Wearable technology is already accessible and available to augment anyone's memory. By recording sensory data we would otherwise forget, digital devices enhance memory somewhat like the neurological condition synesthesia does: automatic, passive gathering of contextual 'sense data' about our everyday life experiences. During recollection, having the extra contextual information stimulates significantly more brain activity, and accordingly yields significant improvements in accuracy.
This week, Britain's BBC2 Eyewitness showed off research by Martin Conway [Leeds University]: MRI brain scan images of patients using Girton Labs Cambridge UK's "SenseCam", a passive accessory that takes pictures when triggered by changes in the environment, capturing momentary memory aids.
The BBC2 Eyewitness TV segment on the SenseCam as a memory aid:
The scientists' interpretation of the brain imaging studies seems to indicate that vividness and clarity of recollection is significantly enhanced for device users, even with only the fragmentary visual snapshots from the SenseCam.

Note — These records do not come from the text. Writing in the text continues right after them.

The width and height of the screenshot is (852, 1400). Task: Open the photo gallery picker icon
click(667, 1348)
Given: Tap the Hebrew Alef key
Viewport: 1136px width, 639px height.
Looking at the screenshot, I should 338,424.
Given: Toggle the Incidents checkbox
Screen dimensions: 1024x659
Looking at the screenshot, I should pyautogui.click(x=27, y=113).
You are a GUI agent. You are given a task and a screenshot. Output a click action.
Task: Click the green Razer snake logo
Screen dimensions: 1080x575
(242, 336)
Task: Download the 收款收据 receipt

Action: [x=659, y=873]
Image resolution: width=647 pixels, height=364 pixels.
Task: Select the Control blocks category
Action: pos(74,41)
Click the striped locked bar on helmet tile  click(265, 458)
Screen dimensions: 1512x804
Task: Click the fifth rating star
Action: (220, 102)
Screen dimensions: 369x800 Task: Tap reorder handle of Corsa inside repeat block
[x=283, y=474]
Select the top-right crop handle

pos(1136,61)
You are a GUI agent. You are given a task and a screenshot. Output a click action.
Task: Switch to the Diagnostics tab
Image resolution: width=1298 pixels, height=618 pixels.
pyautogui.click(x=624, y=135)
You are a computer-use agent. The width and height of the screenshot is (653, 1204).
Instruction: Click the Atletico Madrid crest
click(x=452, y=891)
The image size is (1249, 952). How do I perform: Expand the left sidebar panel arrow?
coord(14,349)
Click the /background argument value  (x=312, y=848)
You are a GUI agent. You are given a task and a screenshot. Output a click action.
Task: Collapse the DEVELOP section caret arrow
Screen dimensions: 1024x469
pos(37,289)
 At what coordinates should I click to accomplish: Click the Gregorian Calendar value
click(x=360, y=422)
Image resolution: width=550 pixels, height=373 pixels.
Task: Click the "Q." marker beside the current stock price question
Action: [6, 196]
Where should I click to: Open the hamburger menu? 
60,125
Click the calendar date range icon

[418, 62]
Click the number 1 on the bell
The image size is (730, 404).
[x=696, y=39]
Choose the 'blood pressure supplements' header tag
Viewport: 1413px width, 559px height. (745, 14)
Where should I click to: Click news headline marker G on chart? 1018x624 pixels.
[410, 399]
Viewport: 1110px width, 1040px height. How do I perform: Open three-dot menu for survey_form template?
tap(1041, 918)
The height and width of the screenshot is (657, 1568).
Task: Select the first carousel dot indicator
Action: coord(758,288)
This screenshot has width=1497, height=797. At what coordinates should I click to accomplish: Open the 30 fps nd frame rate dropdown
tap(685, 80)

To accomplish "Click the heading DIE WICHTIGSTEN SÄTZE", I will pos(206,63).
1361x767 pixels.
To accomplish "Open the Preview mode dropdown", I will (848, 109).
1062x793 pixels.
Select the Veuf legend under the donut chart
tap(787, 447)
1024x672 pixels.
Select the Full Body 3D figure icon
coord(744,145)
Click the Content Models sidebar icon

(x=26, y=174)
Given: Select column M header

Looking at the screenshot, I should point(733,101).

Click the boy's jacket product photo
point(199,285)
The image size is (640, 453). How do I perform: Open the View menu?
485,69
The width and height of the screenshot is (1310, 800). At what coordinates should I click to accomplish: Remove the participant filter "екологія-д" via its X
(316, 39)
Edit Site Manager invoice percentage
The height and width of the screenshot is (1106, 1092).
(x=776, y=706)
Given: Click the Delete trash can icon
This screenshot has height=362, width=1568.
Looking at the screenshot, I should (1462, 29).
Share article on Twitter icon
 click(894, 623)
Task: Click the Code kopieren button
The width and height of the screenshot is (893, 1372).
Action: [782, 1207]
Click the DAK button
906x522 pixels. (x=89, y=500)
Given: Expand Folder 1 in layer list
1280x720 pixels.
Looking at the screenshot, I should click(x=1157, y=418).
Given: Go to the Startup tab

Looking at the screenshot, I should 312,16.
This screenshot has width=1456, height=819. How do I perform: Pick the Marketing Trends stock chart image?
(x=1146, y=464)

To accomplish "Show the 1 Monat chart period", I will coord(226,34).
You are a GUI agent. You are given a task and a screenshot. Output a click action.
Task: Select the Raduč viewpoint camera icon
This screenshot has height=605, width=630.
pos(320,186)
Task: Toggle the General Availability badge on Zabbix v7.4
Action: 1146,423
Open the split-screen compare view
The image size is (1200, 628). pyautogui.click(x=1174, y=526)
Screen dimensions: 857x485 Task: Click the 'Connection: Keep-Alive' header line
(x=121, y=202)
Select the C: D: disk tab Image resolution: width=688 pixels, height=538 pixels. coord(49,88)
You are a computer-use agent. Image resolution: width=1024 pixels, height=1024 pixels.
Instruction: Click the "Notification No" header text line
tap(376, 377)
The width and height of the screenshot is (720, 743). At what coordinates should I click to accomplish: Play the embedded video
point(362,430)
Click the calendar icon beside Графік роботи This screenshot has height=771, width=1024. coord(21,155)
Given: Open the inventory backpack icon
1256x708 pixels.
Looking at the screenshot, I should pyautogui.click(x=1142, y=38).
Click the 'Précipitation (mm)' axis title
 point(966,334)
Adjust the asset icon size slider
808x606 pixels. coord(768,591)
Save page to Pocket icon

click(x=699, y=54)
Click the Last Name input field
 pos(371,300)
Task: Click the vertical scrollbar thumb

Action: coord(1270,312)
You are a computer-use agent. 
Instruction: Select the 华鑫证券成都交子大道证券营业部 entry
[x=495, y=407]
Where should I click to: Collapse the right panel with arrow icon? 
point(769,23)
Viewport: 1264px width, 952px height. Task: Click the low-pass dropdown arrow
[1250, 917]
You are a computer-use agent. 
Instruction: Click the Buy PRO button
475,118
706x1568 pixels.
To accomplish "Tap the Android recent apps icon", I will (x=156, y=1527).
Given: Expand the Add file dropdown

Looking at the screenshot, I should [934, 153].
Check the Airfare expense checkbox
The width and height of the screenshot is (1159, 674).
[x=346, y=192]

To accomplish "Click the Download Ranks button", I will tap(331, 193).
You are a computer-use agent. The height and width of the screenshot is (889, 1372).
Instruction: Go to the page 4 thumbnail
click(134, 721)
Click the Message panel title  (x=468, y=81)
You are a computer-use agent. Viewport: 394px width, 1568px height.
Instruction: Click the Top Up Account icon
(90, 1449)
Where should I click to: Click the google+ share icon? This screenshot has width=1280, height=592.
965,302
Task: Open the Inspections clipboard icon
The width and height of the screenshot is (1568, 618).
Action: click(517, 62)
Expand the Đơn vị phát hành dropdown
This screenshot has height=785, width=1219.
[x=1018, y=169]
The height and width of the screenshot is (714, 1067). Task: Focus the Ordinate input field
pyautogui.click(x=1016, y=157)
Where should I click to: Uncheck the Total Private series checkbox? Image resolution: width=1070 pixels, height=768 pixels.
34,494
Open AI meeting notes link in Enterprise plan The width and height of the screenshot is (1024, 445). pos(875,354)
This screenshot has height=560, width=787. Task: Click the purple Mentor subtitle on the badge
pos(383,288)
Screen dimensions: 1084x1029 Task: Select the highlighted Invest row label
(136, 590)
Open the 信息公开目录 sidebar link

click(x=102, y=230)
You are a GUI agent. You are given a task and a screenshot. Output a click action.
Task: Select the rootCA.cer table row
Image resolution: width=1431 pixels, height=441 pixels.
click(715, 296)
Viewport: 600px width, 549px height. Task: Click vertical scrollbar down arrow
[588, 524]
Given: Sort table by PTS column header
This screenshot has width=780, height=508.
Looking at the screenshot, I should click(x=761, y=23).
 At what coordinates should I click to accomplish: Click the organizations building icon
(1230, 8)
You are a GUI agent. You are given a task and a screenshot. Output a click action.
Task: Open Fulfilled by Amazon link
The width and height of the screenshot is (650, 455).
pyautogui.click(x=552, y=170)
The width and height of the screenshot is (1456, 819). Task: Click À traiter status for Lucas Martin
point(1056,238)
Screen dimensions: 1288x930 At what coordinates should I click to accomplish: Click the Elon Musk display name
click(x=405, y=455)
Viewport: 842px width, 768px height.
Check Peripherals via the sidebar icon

One can easily imagine how a device that can also record smells, sounds, humidity, temperature, bio-statistics, and so on could drastically alter the way we remember everyday life!
Given this seemingly inevitable technological destiny, we may feel the limits of human memory changing dramatically in the near future. Data scientists are uniquely positioned to see this coming; a recent book by former Microsoft researchers Gordon Bell and Jim Gemmell, Total Recall: How the E-Memory Revolution Will Change Everything, begins its hook with "What if you could remember everything? Soon, if you choose, you will be able to conveniently and affordably record your whole life in minute detail."
When improvements in digital interfacing allow us to use the feedback from our data-collecting devices effortlessly and in real-time, we might even develop new senses.
A hypothetical example: my SkipSenser™ device can passively detect infrared radiation from my environment and relay this information, immediately and unobtrusively, to my brain (perhaps first imagine a visual gauge in a retinal display). By simply going through my day to day life and experiencing the fluctuations in the infrared radiation of my familiar environments, I will naturally begin to develop a sense for the infrared radiation being picked up by the device. In this hypothetical I might develop over time an acute sense of "heat awareness", fostered by the unceasing and incredibly precise measurements of the SkipSenser.
Of course I'm not limited to infrared radiation for my SkipSenser; hypothetically anything detectable can stimulate a new sense. The digital device acts as an aid or a proxy for the body's limited analog sense detectors (eyes, ears, skin, i.e. our evolutionary legacy hardware) and also adds new sense detectors, allowing the plastic brain to adapt itself to new sensory input. I could specialize my auditory cortex, subtly sensing the characteristics of sound waves as they pass through the air, discovering patterns and insights previously thought too complex for normal human awareness. I could even allow all of my human senses to slowly atrophy in favor of fomenting a set of entirely unfamiliar senses, literally changing my perception to fit some future paradigm.
|NASA Interferometer Images|
Augmenting our sensory systems isn't new, it's what humans are naturally selected for. Generally speaking, 'tool' or 'technology' implies augmentation. If you drive a car, your brain has to adapt to the feel of the steering wheel, the pressure needed to push the pedals, the spatial dimensions of the vehicle, the gauges in the dashboard. While you learned how to drive a car (or ride a bike), your brain was building a neural network by associatively structuring neurons, working hard to find a system good enough to both A) accurately handle these new arbitrary input parameters and B) process the information at a rate that allows you to respond in a timely fashion (i.e. drive without crashing). That ability to restructure based on sensory feedback is the essence of neuroplasticity; it's how humans specialize, how humanity shows such diverse talent as a species.
That diversity of talent seems set to explode because here's what is new: digital sensors that are easy to use, increasingly accessible, and surpassing human faculty. Integrated devices like the SenseCam continue to add functionality and shrink in size and effort required, now encompassing a sensory cost-benefit solution that appeals not only to the disabled, but to the everyman.
There may be no limits to the range of possible perception. Depending on your metaphysical standpoint, this might also mean there may be no limits to the range of possible realities.